#### [TASK]
Comb through the entries for "Pimpin" and pull out each line that holds it.

#### [TASK MATERIAL]
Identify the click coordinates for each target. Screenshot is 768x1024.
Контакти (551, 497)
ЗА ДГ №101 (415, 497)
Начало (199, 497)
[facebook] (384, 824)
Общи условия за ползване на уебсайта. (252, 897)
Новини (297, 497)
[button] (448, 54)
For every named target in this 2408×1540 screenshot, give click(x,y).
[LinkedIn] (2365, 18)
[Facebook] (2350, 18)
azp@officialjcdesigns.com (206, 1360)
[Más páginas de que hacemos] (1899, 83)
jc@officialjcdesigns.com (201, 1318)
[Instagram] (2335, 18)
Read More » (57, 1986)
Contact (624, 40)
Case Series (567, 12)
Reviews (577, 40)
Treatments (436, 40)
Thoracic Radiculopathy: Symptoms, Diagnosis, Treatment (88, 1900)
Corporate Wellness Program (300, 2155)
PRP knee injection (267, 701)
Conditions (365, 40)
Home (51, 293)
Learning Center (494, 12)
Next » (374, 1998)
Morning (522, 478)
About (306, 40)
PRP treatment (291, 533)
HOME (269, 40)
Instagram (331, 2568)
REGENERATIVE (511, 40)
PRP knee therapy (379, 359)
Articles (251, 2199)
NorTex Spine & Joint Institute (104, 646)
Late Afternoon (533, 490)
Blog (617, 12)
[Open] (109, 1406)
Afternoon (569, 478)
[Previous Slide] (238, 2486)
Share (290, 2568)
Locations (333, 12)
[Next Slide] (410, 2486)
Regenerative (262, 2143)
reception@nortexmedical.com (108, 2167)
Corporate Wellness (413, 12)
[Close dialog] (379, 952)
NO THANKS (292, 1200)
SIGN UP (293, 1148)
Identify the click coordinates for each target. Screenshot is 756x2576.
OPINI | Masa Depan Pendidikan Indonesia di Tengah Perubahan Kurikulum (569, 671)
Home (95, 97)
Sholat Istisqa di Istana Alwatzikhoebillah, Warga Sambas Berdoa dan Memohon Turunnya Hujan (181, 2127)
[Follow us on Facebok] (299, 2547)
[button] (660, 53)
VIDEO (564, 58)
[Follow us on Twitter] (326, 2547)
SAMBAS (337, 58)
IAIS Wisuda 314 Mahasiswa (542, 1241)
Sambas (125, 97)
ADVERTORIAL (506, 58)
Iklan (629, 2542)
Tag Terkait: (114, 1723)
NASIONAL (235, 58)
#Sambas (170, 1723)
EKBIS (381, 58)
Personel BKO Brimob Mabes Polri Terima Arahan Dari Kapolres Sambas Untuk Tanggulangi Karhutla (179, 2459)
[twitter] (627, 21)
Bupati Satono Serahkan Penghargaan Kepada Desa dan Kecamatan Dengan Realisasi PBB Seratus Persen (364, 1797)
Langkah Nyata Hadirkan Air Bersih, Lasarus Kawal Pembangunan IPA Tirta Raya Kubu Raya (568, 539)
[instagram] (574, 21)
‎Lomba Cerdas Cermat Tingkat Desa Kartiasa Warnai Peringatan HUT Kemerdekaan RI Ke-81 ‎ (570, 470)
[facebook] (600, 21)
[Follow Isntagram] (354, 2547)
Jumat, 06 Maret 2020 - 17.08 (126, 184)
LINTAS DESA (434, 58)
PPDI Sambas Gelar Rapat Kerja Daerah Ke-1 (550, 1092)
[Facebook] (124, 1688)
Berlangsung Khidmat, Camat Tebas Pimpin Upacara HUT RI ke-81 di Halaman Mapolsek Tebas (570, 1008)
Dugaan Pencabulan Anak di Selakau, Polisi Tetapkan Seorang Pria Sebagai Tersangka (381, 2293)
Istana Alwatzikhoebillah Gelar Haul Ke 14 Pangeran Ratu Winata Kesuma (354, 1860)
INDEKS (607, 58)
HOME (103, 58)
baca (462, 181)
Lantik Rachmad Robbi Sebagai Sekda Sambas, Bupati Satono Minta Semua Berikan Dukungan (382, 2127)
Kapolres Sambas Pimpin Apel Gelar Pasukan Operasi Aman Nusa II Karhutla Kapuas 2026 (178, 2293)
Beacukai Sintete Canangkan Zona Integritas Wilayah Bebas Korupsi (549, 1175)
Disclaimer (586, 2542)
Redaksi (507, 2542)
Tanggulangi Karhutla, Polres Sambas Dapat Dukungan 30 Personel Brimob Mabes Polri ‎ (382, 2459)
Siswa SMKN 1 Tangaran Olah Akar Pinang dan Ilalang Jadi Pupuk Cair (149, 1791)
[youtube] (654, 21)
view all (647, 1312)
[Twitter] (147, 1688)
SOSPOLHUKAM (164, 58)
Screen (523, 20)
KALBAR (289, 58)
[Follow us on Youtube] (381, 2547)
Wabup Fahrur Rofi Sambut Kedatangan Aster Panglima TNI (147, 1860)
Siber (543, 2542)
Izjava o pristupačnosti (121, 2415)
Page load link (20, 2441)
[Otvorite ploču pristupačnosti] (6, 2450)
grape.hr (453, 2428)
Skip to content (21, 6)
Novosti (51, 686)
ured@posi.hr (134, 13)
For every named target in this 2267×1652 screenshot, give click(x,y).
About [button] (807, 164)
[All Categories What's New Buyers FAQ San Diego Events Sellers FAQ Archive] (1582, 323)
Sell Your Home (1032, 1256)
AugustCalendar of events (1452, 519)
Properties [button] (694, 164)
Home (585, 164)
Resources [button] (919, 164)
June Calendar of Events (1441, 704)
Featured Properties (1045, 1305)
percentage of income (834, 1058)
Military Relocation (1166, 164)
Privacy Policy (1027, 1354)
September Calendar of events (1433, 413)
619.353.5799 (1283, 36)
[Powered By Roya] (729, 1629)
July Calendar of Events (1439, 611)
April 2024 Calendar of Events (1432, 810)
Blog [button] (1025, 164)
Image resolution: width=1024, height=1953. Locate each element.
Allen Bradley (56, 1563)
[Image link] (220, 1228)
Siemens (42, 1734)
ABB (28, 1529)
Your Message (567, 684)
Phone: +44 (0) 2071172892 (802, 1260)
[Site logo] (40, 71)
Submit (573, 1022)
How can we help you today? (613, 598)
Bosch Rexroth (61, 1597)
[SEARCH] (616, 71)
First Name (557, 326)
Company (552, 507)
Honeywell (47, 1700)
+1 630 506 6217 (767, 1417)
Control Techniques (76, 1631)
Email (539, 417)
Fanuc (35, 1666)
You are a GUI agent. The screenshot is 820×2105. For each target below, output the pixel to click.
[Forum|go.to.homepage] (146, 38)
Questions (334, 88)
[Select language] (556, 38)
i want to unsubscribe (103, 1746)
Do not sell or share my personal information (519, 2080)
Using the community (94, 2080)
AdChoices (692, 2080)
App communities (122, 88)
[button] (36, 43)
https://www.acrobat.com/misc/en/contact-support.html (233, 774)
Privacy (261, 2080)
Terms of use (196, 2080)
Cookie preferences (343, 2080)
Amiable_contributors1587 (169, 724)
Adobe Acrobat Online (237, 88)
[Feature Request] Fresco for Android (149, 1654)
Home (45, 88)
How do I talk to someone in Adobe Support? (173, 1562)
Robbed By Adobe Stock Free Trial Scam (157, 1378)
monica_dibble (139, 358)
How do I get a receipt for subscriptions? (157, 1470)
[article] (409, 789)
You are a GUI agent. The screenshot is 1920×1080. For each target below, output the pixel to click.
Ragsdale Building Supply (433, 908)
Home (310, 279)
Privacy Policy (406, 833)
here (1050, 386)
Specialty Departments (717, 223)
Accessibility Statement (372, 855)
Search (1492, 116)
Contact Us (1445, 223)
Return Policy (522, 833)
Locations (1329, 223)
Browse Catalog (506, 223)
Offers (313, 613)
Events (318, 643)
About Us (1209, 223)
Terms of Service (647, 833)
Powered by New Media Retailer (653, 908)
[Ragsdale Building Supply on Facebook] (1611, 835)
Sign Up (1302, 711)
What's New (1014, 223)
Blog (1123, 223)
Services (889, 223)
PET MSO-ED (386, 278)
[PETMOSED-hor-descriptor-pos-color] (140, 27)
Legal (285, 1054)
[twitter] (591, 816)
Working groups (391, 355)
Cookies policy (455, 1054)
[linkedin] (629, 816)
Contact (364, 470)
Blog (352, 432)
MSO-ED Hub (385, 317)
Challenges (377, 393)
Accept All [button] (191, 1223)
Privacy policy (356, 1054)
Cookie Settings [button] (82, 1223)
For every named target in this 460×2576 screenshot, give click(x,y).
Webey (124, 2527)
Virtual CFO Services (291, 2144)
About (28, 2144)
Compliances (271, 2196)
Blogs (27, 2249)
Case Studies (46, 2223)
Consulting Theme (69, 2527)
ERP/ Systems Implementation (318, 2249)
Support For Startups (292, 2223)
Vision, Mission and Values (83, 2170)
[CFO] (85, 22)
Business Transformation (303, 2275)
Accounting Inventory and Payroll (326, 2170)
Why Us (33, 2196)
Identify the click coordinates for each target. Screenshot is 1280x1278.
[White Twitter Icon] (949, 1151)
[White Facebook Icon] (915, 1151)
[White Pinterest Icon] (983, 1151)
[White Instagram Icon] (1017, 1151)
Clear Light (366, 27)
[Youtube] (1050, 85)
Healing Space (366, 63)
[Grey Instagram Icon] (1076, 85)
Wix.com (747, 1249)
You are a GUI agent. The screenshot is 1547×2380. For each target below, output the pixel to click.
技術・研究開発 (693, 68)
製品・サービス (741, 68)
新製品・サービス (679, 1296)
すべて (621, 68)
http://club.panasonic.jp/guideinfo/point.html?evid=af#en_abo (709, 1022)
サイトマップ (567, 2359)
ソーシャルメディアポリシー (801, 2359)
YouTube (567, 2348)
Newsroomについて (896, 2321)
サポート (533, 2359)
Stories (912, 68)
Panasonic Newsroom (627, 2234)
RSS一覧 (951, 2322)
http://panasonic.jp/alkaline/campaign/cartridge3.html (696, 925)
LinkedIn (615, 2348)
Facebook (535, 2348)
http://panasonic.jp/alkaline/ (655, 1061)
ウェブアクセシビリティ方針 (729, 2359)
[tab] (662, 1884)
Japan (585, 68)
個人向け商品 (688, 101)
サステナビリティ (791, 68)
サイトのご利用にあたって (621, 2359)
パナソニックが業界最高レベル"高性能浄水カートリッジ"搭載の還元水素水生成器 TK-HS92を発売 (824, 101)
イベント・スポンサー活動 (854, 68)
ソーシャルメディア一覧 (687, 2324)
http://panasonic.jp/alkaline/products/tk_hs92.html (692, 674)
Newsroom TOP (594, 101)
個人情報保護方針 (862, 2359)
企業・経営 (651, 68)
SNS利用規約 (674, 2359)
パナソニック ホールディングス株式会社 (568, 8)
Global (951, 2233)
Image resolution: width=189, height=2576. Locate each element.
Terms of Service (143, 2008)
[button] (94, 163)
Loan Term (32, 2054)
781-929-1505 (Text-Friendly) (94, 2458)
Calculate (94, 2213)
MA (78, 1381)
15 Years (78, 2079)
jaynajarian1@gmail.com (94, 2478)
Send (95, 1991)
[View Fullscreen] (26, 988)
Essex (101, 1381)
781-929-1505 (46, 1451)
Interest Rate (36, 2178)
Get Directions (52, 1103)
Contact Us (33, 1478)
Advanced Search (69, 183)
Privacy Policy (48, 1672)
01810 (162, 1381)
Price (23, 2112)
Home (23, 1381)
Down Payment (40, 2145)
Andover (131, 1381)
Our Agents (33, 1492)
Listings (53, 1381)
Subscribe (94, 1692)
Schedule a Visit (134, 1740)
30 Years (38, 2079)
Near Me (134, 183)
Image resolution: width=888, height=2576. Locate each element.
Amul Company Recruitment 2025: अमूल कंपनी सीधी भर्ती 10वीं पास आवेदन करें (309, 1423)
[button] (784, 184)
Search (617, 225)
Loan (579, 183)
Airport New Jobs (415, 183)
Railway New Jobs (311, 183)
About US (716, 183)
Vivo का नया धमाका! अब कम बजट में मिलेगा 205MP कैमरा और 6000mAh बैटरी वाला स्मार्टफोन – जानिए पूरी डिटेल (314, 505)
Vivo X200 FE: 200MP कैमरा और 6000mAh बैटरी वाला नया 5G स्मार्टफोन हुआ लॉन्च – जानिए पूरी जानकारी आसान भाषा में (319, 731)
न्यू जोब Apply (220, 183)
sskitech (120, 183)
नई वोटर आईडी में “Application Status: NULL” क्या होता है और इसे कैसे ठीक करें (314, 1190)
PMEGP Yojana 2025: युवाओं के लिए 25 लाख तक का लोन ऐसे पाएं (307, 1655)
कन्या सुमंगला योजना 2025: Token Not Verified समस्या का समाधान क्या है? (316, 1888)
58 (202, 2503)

#### [ANSWER TO THE EXERCISE]
Berlangsung Khidmat, Camat Tebas Pimpin Upacara HUT RI ke-81 di Halaman Mapolsek Tebas (570, 1008)
Kapolres Sambas Pimpin Apel Gelar Pasukan Operasi Aman Nusa II Karhutla Kapuas 2026 (178, 2293)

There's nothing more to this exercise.